Apologies in advance but most of you are going to really disappointed with this post after reading the title!

My overall verdict is detailing is like s#x....
The photos/videos and professionals make it look easy, they have the proper equipment for the job, know how to use it & how to achieve the ultimate satisfying finish.
Your first attempts will not match these standards. Your tool is unlikely to be as big & powerful and you won't know how to use it quite as well even if it is. So don't beat yourself up about it. 
A scrap panel is like a blow up doll. OK for practice but not like the real thing.
Once you’ve done one you want to try a different one.
The more you do it, the better you get & the more grateful the recipient.
OK I'm gonna stop now or this will end up a feast of innuendo!

Now I finished my lay down in a dark room I thought I'd write this so all the other detail virgins get a feel of what to expect when they lose their DA virginity on some real bodywork.
After 'doing' my car (well MGF if that counts) these are my findings (constructive or otherwise).
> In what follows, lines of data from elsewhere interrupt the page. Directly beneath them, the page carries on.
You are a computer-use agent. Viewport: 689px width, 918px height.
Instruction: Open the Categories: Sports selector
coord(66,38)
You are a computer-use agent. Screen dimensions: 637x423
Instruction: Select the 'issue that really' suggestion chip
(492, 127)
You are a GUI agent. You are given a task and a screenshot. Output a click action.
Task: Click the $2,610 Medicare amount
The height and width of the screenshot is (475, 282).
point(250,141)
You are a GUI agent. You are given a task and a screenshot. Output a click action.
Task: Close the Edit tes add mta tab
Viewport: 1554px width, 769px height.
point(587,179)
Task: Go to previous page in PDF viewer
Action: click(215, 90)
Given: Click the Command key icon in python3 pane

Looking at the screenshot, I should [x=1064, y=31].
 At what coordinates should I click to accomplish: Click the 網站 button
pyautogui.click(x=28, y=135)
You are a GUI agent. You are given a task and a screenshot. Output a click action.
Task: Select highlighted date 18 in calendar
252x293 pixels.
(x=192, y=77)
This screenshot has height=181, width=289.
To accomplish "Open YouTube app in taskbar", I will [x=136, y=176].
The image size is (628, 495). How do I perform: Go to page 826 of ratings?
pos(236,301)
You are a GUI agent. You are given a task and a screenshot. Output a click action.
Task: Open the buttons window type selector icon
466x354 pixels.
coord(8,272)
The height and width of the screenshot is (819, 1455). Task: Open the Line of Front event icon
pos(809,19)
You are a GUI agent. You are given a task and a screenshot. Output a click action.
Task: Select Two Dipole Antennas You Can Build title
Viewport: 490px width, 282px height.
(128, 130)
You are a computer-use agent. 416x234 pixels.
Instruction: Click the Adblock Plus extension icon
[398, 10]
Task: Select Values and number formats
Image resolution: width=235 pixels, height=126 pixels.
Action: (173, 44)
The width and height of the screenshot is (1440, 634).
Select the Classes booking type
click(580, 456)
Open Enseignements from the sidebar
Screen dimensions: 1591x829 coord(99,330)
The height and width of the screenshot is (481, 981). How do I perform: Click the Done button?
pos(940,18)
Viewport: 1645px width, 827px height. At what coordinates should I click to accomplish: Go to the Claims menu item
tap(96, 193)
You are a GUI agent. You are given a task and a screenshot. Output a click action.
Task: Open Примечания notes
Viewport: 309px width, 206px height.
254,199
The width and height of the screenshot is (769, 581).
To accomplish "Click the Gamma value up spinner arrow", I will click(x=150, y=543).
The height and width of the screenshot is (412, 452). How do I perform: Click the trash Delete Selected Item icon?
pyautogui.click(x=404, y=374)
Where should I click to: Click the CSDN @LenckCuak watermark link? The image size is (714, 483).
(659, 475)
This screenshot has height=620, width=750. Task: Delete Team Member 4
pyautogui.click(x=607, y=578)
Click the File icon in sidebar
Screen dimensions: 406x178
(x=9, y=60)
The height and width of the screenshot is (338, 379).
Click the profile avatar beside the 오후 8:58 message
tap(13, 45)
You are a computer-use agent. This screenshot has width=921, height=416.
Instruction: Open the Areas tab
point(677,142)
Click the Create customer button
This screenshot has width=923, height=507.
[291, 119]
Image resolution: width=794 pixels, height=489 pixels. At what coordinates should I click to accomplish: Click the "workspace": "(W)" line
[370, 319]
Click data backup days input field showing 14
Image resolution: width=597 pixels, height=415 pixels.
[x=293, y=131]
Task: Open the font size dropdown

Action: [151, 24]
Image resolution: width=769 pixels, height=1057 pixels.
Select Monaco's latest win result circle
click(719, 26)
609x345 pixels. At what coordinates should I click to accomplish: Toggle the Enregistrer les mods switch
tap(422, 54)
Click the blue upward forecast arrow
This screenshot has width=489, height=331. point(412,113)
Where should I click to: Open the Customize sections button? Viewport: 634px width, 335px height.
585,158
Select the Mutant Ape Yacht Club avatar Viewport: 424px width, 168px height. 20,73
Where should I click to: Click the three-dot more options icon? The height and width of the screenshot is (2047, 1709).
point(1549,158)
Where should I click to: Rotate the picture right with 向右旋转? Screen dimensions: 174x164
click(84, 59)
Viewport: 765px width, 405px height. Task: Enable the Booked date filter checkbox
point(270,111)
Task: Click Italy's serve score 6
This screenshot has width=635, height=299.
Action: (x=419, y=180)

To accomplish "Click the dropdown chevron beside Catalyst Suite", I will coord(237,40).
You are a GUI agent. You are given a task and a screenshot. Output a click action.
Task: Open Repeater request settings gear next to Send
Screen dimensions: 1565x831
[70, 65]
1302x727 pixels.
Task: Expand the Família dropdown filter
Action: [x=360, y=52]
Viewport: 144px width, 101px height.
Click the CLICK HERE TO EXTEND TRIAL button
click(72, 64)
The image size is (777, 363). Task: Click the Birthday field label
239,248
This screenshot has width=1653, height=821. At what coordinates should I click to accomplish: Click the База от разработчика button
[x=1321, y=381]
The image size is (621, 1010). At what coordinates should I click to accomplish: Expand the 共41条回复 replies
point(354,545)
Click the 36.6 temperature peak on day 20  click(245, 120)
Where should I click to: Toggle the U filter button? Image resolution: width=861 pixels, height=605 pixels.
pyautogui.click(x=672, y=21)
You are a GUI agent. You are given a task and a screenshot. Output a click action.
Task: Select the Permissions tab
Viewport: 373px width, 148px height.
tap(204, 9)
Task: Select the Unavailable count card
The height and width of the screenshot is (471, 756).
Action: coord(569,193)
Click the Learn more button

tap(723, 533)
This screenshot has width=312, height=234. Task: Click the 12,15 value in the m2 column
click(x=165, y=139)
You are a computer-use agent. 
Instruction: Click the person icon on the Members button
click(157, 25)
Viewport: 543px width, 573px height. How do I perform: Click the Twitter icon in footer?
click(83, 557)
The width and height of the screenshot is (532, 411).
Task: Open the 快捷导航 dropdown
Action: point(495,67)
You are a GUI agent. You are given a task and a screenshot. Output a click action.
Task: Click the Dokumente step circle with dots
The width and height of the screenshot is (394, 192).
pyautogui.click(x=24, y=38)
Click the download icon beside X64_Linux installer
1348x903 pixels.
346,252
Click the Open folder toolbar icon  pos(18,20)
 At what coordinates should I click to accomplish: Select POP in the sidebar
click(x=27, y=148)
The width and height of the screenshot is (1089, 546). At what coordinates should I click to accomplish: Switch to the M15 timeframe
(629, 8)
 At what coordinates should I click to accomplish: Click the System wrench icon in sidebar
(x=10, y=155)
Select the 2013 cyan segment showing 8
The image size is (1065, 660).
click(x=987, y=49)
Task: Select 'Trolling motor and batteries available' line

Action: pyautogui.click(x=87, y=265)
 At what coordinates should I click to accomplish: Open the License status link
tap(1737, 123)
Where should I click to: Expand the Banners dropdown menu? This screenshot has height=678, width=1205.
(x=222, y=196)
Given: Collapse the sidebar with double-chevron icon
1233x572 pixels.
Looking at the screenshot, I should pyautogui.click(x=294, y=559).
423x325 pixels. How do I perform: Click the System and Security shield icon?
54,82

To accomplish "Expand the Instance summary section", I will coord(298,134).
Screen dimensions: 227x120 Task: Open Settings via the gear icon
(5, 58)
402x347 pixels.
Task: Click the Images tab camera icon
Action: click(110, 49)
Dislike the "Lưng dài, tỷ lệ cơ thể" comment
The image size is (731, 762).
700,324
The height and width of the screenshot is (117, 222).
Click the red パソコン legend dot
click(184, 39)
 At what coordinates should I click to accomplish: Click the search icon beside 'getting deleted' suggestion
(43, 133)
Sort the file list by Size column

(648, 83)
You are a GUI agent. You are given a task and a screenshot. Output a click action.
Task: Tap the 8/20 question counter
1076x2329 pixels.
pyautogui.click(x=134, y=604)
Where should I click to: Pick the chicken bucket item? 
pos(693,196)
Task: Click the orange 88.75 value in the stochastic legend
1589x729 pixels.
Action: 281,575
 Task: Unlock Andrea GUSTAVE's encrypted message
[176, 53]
I’ve probably missed several vital things, but hopefully others can correct/ridicule me as this is based on my first go.

Cost – Whatever your budget add 50%!
Like most others I spent ages reading up on guides and which polisher, which polish, which shampoo etc. before buying anything. I parted with some hard earned cash.
Settled on a Kestrel DA, 6" Sonus pads SX2 & 3 & 4" SX1, 2 & 3 with Megs #80 & #83. After reading up, these seem fairly established brands which covered enough to do 90% of the jobs I was ever likely to do. 
OMG over 10% of the cars value spent on cleaning equipment – Unbelievable!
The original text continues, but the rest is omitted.